The package attempts to cover as many as possible of the functionalities for sparse matrix objects that are provided by R’s Matrix library. (Sub-matrix extraction by row and column names, row and column names propagation for dot products, row and column binding sparse matrices, row and column sums, etc.) This document has examples and tests for RSparseMatrix.m .

My participation in WTC 2015 with a talk about *Mathematica* and R comparison was one the main motivators to write this blog post.
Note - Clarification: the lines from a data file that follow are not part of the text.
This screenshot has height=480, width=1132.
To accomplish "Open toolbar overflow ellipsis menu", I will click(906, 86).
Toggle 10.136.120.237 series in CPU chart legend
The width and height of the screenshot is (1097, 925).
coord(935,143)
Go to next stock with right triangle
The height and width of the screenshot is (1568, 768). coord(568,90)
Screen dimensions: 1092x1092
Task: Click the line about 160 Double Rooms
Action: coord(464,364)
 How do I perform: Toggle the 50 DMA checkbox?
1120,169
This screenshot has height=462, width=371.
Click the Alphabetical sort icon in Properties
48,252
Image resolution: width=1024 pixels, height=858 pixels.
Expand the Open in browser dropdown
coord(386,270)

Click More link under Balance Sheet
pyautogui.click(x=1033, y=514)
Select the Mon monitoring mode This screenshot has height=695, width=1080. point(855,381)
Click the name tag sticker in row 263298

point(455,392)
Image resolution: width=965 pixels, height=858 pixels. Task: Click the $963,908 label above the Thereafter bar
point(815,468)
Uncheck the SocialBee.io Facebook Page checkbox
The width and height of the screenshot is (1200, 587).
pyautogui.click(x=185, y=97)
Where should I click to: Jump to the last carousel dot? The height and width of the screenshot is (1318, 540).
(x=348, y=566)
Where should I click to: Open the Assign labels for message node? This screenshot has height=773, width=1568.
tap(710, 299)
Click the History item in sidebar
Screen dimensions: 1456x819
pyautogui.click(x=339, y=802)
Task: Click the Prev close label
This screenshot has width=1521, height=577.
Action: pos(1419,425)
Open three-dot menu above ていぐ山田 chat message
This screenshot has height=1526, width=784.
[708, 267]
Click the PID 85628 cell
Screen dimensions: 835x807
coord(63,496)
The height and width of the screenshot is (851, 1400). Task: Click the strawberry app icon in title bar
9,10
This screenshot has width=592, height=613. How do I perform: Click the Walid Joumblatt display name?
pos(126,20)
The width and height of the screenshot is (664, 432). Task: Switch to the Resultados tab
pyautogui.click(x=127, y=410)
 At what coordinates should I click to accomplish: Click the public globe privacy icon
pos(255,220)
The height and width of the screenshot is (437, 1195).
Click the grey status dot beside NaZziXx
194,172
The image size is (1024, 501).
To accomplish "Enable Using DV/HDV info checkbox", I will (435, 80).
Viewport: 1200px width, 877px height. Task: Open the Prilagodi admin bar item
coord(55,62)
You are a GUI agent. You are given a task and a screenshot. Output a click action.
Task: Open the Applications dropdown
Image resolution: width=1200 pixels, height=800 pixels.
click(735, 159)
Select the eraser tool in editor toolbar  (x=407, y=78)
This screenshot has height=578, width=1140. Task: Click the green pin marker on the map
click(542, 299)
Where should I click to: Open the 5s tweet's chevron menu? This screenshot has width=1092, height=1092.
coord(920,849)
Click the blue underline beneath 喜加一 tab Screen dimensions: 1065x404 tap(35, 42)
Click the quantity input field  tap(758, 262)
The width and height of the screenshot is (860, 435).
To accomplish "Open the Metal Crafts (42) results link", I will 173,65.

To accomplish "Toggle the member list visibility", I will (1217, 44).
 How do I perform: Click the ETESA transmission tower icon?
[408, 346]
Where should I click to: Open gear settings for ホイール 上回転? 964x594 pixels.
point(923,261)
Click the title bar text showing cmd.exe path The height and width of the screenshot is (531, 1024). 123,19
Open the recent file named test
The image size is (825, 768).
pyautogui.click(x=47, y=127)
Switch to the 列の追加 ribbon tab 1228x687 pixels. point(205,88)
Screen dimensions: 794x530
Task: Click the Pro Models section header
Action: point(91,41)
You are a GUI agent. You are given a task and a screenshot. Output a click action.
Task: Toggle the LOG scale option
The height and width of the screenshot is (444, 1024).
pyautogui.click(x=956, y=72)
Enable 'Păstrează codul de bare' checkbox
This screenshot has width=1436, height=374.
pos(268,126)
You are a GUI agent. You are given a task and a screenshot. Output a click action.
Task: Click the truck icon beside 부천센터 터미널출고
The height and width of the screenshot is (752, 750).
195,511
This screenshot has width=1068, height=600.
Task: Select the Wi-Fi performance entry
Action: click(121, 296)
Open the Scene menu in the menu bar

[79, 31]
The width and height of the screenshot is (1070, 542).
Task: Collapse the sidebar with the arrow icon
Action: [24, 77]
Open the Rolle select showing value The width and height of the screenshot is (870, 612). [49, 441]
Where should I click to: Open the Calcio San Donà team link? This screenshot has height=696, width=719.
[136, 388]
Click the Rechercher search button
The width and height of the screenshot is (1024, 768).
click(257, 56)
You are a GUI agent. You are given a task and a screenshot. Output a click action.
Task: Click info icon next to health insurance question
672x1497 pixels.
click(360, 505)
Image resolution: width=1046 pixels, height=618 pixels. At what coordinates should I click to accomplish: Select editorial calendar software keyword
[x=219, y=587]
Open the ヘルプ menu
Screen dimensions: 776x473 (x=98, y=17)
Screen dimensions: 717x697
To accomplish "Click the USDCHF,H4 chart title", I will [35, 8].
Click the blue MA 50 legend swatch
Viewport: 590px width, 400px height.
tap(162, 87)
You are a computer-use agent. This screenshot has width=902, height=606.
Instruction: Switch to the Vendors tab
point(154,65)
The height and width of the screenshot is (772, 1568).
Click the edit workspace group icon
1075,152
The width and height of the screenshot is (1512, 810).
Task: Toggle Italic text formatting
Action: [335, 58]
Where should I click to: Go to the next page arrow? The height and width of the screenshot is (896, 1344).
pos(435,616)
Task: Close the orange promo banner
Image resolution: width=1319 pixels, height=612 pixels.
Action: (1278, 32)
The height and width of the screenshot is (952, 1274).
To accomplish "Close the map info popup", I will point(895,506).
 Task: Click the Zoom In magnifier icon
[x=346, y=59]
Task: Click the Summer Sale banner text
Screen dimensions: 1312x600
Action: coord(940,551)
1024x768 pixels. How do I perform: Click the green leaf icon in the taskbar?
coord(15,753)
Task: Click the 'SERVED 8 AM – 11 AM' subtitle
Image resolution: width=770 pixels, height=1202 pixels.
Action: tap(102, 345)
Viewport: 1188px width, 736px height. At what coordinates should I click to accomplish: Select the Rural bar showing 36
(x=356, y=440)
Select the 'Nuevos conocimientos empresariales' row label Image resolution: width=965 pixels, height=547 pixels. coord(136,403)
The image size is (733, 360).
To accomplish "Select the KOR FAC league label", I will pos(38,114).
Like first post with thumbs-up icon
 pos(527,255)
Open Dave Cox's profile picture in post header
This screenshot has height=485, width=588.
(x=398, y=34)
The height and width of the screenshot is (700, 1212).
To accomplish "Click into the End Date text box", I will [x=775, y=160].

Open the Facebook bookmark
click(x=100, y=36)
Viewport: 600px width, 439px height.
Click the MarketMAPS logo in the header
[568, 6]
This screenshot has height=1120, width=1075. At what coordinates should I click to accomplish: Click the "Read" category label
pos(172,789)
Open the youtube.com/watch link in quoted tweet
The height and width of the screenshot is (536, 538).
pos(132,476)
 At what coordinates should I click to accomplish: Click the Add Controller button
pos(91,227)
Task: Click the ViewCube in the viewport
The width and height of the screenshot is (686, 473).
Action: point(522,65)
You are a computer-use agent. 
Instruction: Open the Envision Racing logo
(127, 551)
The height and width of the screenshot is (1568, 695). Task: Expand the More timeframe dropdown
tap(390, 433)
Another is this Mathematica StackExchange discussion. (And a third one is seeing tonight the impressive movie “The Martian” — such a display of the triumph of the humans over space and nature using technology and science in a creative way made me wanna discuss how to make some programming objects more convenient.)

# Basic examples

## Creation

rmat = MakeRSparseMatrix[ {{1, 1} -> 1, {2, 2} -> 2, {4, 3} -> 3, {1, 4} -> 4, {3, 5} -> 2}, "ColumnNames" -> {"a", "b", "c", "d", "e"}, "RowNames" -> {"A", "B", "C", "D"}, "DimensionNames" -> {"U", "V"}]

The function `MatrixForm`

shows the `RSparseMatrix`

objects with their row and column names:

rmat // MatrixForm

The `RSparseMatrix`

objects can be created from `SparseArray`

objects:

## Query functions

These functions can be used to retrieve the names of rows, columns, and dimensions. They correspond to R’s functions rownames, colnames, dimnames.

In[154]:= RowNames[rmat] Out[154]= {"A", "B", "C", "D"}

In[155]:= ColumnNames[rmat] Out[155]= {"a", "b", "c", "d", "e"}

In[156]:= DimensionNames[rmat] Out[156]= {"U", "V"}

## Functions that work on SparseArray

Of course since `RSparseMatrix`

is based on `SparseArray`

we would expect the functions that work on `SparseArray`

objects to work `RSpaseMatrix`

objects too. E.g. Dimensions, ArrayRules, Transpose, Total, and others.

In[157]:= Dimensions[rmat] Out[157]= {4, 5}

In[158]:= ArrayRules[rmat] Out[158]= {{1, 1} -> 1, {1, 4} -> 4, {2, 2} -> 2, {3, 5} -> 2, {4, 3} -> 3, {_, _} -> 0}

## Dot product

Row names and column names are respected for dot products if that leads to meaningful assignments. The examples below demonstrate a general principle:

When a matrix operation can be performed on the underlying sparse arrays but the row names or column names do not coincide the names are dropped.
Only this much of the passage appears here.